Outside of the playsets, there’s that Toy Box. The idea here is that users can create new levels of their own, and unlike with the first edition of the game, these can now have pretty well-defined, traditional level structures and objectives imposed upon them. It’s amazing how much of an effect it’s had that there can now be clear “win” and “lose” conditions set on Toy Box levels. What used to feel like wandering around aimlessly and a borderline Victorian approach to “making your own entertainment” is now closer to an actual game builder that can create experiences not entirely dissimilar to the developer-built play sets.
There’s great variety of options in the Toy Box, and levels can range from sporting arenas and obstacle courses to race tracks, or from collect ’em up and target-hunting missions to something more puzzled-based. Disney will release new, free DLC that adds more, complete Toy Box levels on a weekly basis, and if the first batch are anything to judge by, they’re enjoyable, ambitious and coherent in ways that the 1.0 versions were baggy, open ended and unsatisfying. The Toy Box has come on in leaps and bounds since the first release of Infinity.
The Toy Box is also where the barriers between Disney’s fictional universes come down and instead of just playing Marvel characters in Marvel worlds, you can now toss a figure of Sulley from Monsters Inc., or The Lone Ranger, or one of Pixar’s Cars or Mickey Mouse onto your Infinity base and bring them into the game.
This can result in all out war between a living, virtual toy of Donald Duck, armed with a frying pan and a mean speech impediment, and Captain Jack Sparrow, wielding a flint-lock pistol and swaggering about like a man whose blood is made out of rum.
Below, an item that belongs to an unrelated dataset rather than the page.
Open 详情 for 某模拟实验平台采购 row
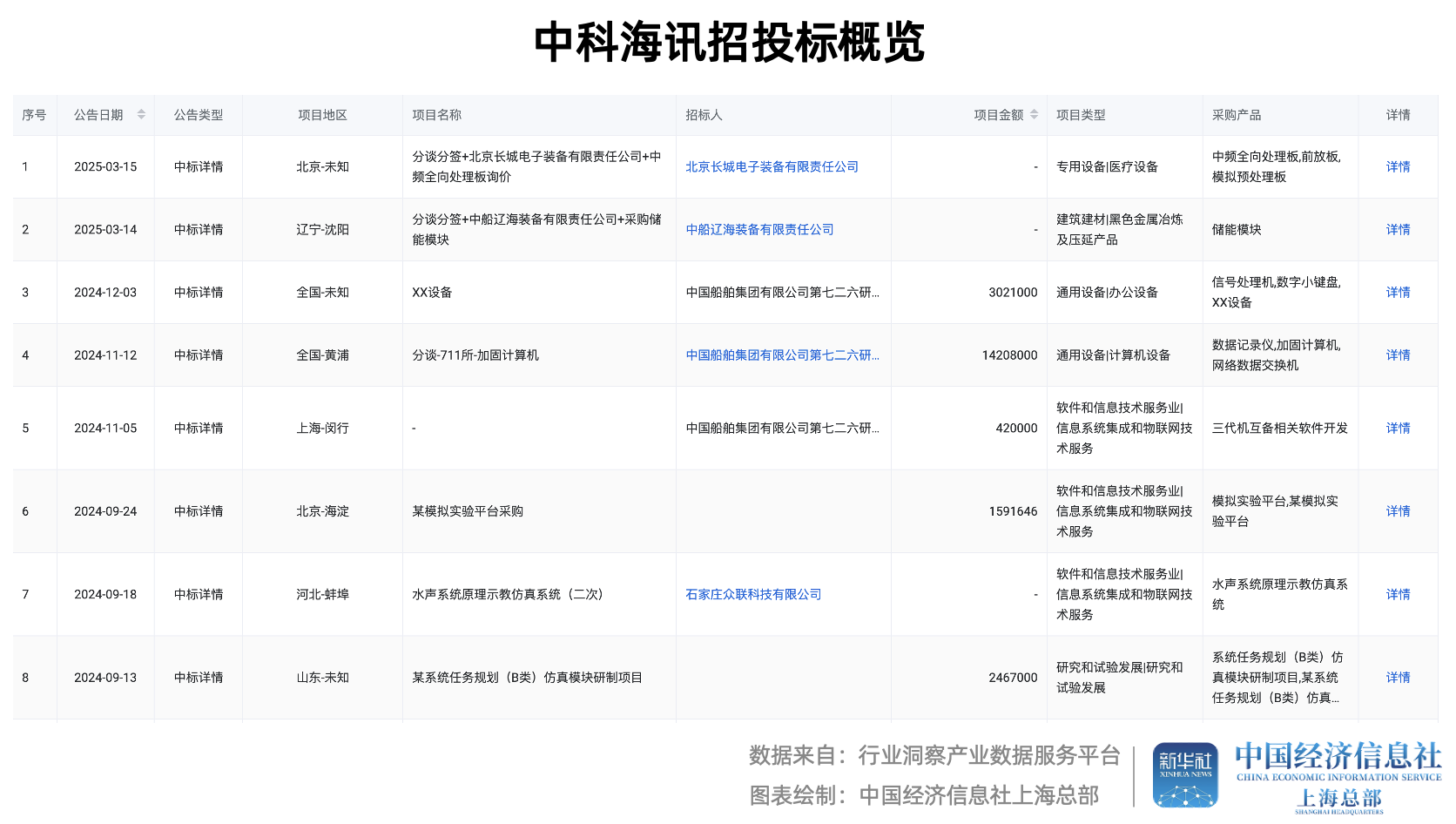[1397, 511]
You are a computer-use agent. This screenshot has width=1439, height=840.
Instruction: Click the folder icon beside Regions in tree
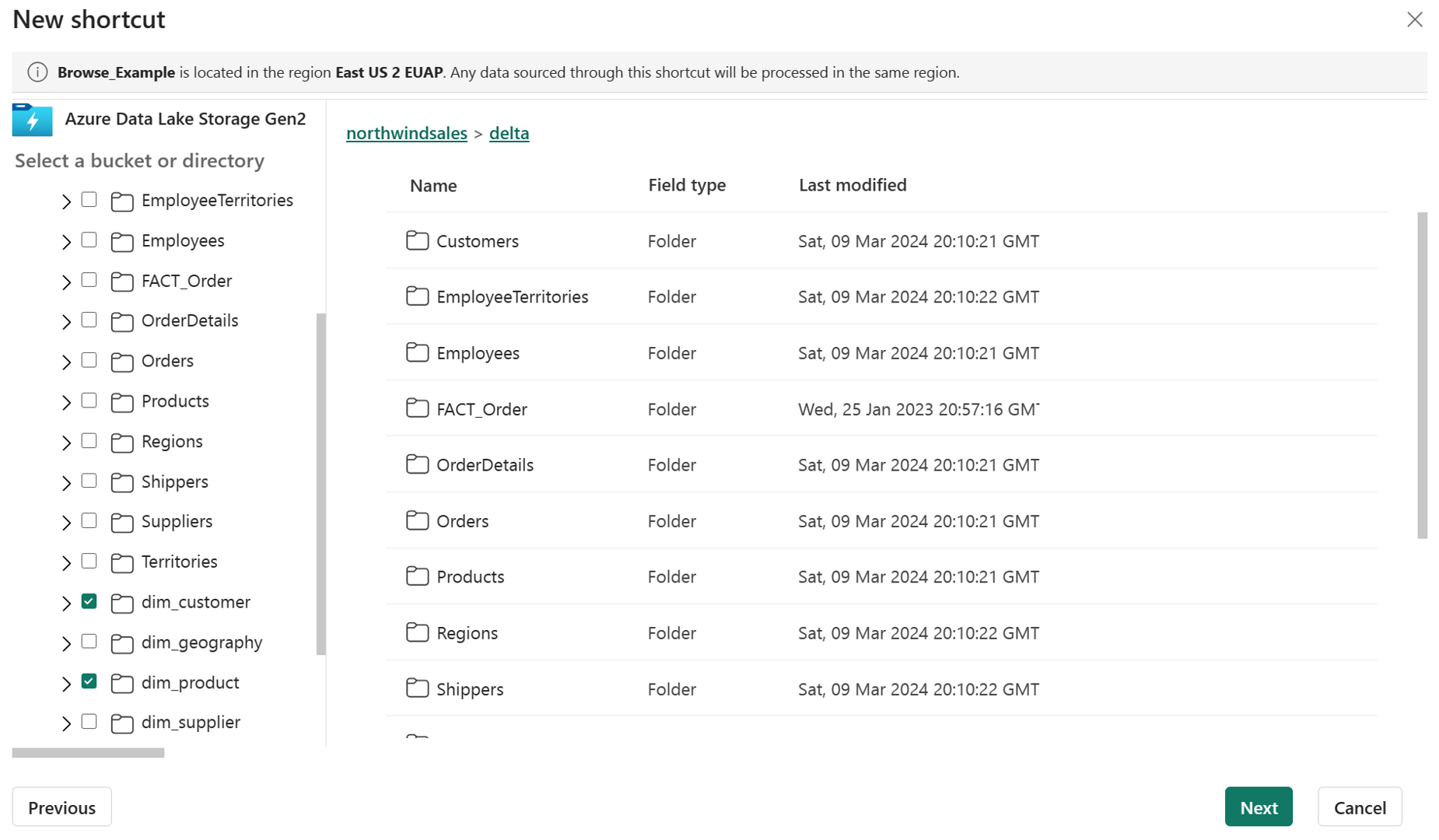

All of the various figures so far released, including all 29 from the first game and the 15+ Marvel ones on shelves from launch, can be brought together.
If you want to build your own Toy Box levels, there are many virtual pieces available to you right away and many more can be purchased using a blue spark currency that’s very easy to come by in the game. It didn’t take me much effort at all to build a big library of various pieces. The most important ones, perhaps, are the “Creativi-toys,” which are logic devices. These give the game object-based programming capabilities and should be able to power some quite sophisticated gameplay ideas even in amateur, user generated content.
Marvel have blended into the Disney Infinity line pretty smoothly, and while it could be argued that other, non-Marvel characters and worlds have received short shrift as a result, 2.0 does make sure to add value to your old 1.0 Disney figures by giving them upgradable skill trees too. I put my Mr. Incredible on the base, for example, and found that he was sufficiently levelled up that I could now really over-crank his powers. He’s super-tough now and, really, if your Tinkerbell figure ever sees him come running at her across a multiplayer Toy Box, she’d do well to fly out of the way.
This time next year, it has been heavily hinted to the point of near-confirmation, the 3.0 edition of the game will introduce Star Wars to the mix. I hope they also find space for some more Marvel too – Daredevil, in particular, seems like a character with massive potential. Surely Brad Bird’s Tomorrowland needs to be mixed in at some point too, if only for all the retro, 50s-styled sci-fi fun it will bring.
Disney Infinity 2.0 is an excellent step up from the already charming first edition, and with the addition of Marvel characters and a reinvigorated Toy Box mode, I think I’m going to keep coming back to this one for new characters, new unlocks and all of that free DLC pretty regularly.